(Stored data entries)

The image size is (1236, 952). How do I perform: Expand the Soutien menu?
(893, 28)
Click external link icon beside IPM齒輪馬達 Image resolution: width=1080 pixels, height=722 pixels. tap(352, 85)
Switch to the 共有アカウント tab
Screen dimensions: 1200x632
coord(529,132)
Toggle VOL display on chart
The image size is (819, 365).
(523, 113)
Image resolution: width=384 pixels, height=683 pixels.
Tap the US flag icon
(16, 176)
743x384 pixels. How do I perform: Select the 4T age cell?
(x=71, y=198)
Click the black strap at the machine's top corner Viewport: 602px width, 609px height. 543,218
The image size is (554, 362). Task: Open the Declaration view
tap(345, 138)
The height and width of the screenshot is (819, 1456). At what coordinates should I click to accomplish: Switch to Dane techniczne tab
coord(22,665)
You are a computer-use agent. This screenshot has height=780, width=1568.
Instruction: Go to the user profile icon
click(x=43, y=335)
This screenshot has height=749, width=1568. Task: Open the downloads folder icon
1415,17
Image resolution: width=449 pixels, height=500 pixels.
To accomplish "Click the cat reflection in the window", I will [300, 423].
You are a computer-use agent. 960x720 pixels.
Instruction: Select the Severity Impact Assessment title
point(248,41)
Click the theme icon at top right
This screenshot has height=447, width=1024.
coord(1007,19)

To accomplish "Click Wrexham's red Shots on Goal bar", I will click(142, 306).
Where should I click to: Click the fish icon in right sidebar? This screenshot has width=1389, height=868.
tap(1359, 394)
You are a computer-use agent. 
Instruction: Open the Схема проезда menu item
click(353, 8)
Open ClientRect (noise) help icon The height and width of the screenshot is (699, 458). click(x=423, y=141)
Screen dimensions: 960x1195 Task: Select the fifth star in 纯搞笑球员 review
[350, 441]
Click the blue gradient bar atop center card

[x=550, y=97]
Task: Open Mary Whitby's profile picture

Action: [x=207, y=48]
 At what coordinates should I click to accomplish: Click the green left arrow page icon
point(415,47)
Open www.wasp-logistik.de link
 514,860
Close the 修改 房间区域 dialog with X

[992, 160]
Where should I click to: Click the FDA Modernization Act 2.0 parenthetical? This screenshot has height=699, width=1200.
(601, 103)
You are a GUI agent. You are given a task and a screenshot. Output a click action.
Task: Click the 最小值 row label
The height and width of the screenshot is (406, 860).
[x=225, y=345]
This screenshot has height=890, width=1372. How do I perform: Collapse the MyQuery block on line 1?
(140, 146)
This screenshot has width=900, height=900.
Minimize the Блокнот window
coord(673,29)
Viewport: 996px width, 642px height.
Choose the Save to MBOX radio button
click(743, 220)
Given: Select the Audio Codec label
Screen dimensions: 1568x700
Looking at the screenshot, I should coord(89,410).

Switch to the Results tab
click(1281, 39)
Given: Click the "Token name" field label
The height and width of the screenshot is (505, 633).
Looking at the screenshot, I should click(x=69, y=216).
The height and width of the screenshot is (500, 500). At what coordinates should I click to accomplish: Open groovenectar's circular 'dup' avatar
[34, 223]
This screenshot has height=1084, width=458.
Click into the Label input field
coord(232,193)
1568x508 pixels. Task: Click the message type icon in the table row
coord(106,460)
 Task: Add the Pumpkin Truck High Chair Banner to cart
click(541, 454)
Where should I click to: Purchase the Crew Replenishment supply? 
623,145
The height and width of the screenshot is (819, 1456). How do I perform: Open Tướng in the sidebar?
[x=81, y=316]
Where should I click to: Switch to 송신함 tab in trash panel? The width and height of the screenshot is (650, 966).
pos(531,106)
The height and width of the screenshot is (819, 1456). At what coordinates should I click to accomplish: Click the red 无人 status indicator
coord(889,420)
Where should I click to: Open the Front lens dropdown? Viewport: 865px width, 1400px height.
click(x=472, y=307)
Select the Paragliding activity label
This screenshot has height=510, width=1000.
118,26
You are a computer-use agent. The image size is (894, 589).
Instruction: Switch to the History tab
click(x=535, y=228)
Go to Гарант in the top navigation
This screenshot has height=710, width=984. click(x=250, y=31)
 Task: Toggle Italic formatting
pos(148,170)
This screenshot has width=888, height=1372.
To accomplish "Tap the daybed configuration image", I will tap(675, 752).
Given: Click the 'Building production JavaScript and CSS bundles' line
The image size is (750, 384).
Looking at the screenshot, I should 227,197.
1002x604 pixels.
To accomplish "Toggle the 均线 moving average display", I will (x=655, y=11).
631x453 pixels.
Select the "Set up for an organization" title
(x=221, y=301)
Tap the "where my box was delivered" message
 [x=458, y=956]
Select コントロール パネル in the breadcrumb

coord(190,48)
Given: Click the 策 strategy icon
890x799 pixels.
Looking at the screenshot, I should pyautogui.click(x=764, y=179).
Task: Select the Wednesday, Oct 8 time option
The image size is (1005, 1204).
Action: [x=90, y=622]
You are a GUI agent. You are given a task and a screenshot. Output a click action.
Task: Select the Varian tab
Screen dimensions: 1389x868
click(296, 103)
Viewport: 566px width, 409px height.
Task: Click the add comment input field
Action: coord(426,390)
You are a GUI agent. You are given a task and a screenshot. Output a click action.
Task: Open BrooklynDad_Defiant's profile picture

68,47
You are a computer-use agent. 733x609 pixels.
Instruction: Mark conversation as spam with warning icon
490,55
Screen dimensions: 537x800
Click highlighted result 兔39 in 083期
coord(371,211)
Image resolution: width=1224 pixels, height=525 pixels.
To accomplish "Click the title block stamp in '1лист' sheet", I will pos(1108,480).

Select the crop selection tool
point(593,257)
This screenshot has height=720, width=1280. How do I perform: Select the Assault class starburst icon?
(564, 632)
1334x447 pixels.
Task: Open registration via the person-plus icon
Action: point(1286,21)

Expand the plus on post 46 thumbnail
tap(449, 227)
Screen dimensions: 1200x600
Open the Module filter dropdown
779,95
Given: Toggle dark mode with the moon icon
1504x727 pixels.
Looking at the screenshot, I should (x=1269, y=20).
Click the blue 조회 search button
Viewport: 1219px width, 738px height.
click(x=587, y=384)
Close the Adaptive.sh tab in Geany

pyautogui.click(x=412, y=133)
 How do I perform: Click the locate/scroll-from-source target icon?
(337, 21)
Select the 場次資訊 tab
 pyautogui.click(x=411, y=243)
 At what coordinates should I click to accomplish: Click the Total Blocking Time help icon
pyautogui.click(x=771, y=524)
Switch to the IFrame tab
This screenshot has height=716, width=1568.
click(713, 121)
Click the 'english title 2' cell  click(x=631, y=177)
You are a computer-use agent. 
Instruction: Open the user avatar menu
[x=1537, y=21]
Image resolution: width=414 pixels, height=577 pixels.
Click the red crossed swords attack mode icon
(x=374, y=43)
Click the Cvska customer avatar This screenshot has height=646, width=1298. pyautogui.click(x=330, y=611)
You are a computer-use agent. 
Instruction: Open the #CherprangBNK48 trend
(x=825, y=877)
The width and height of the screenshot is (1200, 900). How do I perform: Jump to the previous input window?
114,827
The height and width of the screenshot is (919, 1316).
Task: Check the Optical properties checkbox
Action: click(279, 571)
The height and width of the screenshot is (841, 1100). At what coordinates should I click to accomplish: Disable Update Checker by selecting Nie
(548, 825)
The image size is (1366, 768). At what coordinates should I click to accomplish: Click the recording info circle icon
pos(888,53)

» AIM OF THE TASK:
Exact copies of all the lines above are required.

» TASK OUTPUT:
The image size is (1236, 952). How do I perform: Expand the Soutien menu?
(893, 28)
Click external link icon beside IPM齒輪馬達 Image resolution: width=1080 pixels, height=722 pixels. tap(352, 85)
Switch to the 共有アカウント tab
Screen dimensions: 1200x632
coord(529,132)
Toggle VOL display on chart
The image size is (819, 365).
(523, 113)
Image resolution: width=384 pixels, height=683 pixels.
Tap the US flag icon
(16, 176)
743x384 pixels. How do I perform: Select the 4T age cell?
(x=71, y=198)
Click the black strap at the machine's top corner Viewport: 602px width, 609px height. 543,218
The image size is (554, 362). Task: Open the Declaration view
tap(345, 138)
The height and width of the screenshot is (819, 1456). At what coordinates should I click to accomplish: Switch to Dane techniczne tab
coord(22,665)
You are a computer-use agent. This screenshot has height=780, width=1568.
Instruction: Go to the user profile icon
click(x=43, y=335)
This screenshot has height=749, width=1568. Task: Open the downloads folder icon
1415,17
Image resolution: width=449 pixels, height=500 pixels.
To accomplish "Click the cat reflection in the window", I will [300, 423].
You are a computer-use agent. 960x720 pixels.
Instruction: Select the Severity Impact Assessment title
point(248,41)
Click the theme icon at top right
This screenshot has height=447, width=1024.
coord(1007,19)

To accomplish "Click Wrexham's red Shots on Goal bar", I will click(142, 306).
Where should I click to: Click the fish icon in right sidebar? This screenshot has width=1389, height=868.
tap(1359, 394)
You are a computer-use agent. 
Instruction: Open the Схема проезда menu item
click(353, 8)
Open ClientRect (noise) help icon The height and width of the screenshot is (699, 458). click(x=423, y=141)
Screen dimensions: 960x1195 Task: Select the fifth star in 纯搞笑球员 review
[350, 441]
Click the blue gradient bar atop center card

[x=550, y=97]
Task: Open Mary Whitby's profile picture

Action: [x=207, y=48]
 At what coordinates should I click to accomplish: Click the green left arrow page icon
point(415,47)
Open www.wasp-logistik.de link
 514,860
Close the 修改 房间区域 dialog with X

[992, 160]
Where should I click to: Click the FDA Modernization Act 2.0 parenthetical? This screenshot has height=699, width=1200.
(601, 103)
You are a GUI agent. You are given a task and a screenshot. Output a click action.
Task: Click the 最小值 row label
The height and width of the screenshot is (406, 860).
[x=225, y=345]
This screenshot has height=890, width=1372. How do I perform: Collapse the MyQuery block on line 1?
(140, 146)
This screenshot has width=900, height=900.
Minimize the Блокнот window
coord(673,29)
Viewport: 996px width, 642px height.
Choose the Save to MBOX radio button
click(743, 220)
Given: Select the Audio Codec label
Screen dimensions: 1568x700
Looking at the screenshot, I should coord(89,410).

Switch to the Results tab
click(1281, 39)
Given: Click the "Token name" field label
The height and width of the screenshot is (505, 633).
Looking at the screenshot, I should click(x=69, y=216).
The height and width of the screenshot is (500, 500). At what coordinates should I click to accomplish: Open groovenectar's circular 'dup' avatar
[34, 223]
This screenshot has height=1084, width=458.
Click into the Label input field
coord(232,193)
1568x508 pixels. Task: Click the message type icon in the table row
coord(106,460)
 Task: Add the Pumpkin Truck High Chair Banner to cart
click(541, 454)
Where should I click to: Purchase the Crew Replenishment supply? 
623,145
The height and width of the screenshot is (819, 1456). How do I perform: Open Tướng in the sidebar?
[x=81, y=316]
Where should I click to: Switch to 송신함 tab in trash panel? The width and height of the screenshot is (650, 966).
pos(531,106)
The height and width of the screenshot is (819, 1456). At what coordinates should I click to accomplish: Click the red 无人 status indicator
coord(889,420)
Where should I click to: Open the Front lens dropdown? Viewport: 865px width, 1400px height.
click(x=472, y=307)
Select the Paragliding activity label
This screenshot has height=510, width=1000.
118,26
You are a computer-use agent. The image size is (894, 589).
Instruction: Switch to the History tab
click(x=535, y=228)
Go to Гарант in the top navigation
This screenshot has height=710, width=984. click(x=250, y=31)
 Task: Toggle Italic formatting
pos(148,170)
This screenshot has width=888, height=1372.
To accomplish "Tap the daybed configuration image", I will tap(675, 752).
Given: Click the 'Building production JavaScript and CSS bundles' line
The image size is (750, 384).
Looking at the screenshot, I should 227,197.
1002x604 pixels.
To accomplish "Toggle the 均线 moving average display", I will (x=655, y=11).
631x453 pixels.
Select the "Set up for an organization" title
(x=221, y=301)
Tap the "where my box was delivered" message
 [x=458, y=956]
Select コントロール パネル in the breadcrumb

coord(190,48)
Given: Click the 策 strategy icon
890x799 pixels.
Looking at the screenshot, I should pyautogui.click(x=764, y=179).
Task: Select the Wednesday, Oct 8 time option
The image size is (1005, 1204).
Action: [x=90, y=622]
You are a GUI agent. You are given a task and a screenshot. Output a click action.
Task: Select the Varian tab
Screen dimensions: 1389x868
click(296, 103)
Viewport: 566px width, 409px height.
Task: Click the add comment input field
Action: coord(426,390)
You are a GUI agent. You are given a task and a screenshot. Output a click action.
Task: Open BrooklynDad_Defiant's profile picture

68,47
You are a computer-use agent. 733x609 pixels.
Instruction: Mark conversation as spam with warning icon
490,55
Screen dimensions: 537x800
Click highlighted result 兔39 in 083期
coord(371,211)
Image resolution: width=1224 pixels, height=525 pixels.
To accomplish "Click the title block stamp in '1лист' sheet", I will pos(1108,480).

Select the crop selection tool
point(593,257)
This screenshot has height=720, width=1280. How do I perform: Select the Assault class starburst icon?
(564, 632)
1334x447 pixels.
Task: Open registration via the person-plus icon
Action: point(1286,21)

Expand the plus on post 46 thumbnail
tap(449, 227)
Screen dimensions: 1200x600
Open the Module filter dropdown
779,95
Given: Toggle dark mode with the moon icon
1504x727 pixels.
Looking at the screenshot, I should (x=1269, y=20).
Click the blue 조회 search button
Viewport: 1219px width, 738px height.
click(x=587, y=384)
Close the Adaptive.sh tab in Geany

pyautogui.click(x=412, y=133)
 How do I perform: Click the locate/scroll-from-source target icon?
(337, 21)
Select the 場次資訊 tab
 pyautogui.click(x=411, y=243)
 At what coordinates should I click to accomplish: Click the Total Blocking Time help icon
pyautogui.click(x=771, y=524)
Switch to the IFrame tab
This screenshot has height=716, width=1568.
click(713, 121)
Click the 'english title 2' cell  click(x=631, y=177)
You are a computer-use agent. 
Instruction: Open the user avatar menu
[x=1537, y=21]
Image resolution: width=414 pixels, height=577 pixels.
Click the red crossed swords attack mode icon
(x=374, y=43)
Click the Cvska customer avatar This screenshot has height=646, width=1298. pyautogui.click(x=330, y=611)
You are a computer-use agent. 
Instruction: Open the #CherprangBNK48 trend
(x=825, y=877)
The width and height of the screenshot is (1200, 900). How do I perform: Jump to the previous input window?
114,827
The height and width of the screenshot is (919, 1316).
Task: Check the Optical properties checkbox
Action: click(279, 571)
The height and width of the screenshot is (841, 1100). At what coordinates should I click to accomplish: Disable Update Checker by selecting Nie
(548, 825)
The image size is (1366, 768). At what coordinates should I click to accomplish: Click the recording info circle icon
pos(888,53)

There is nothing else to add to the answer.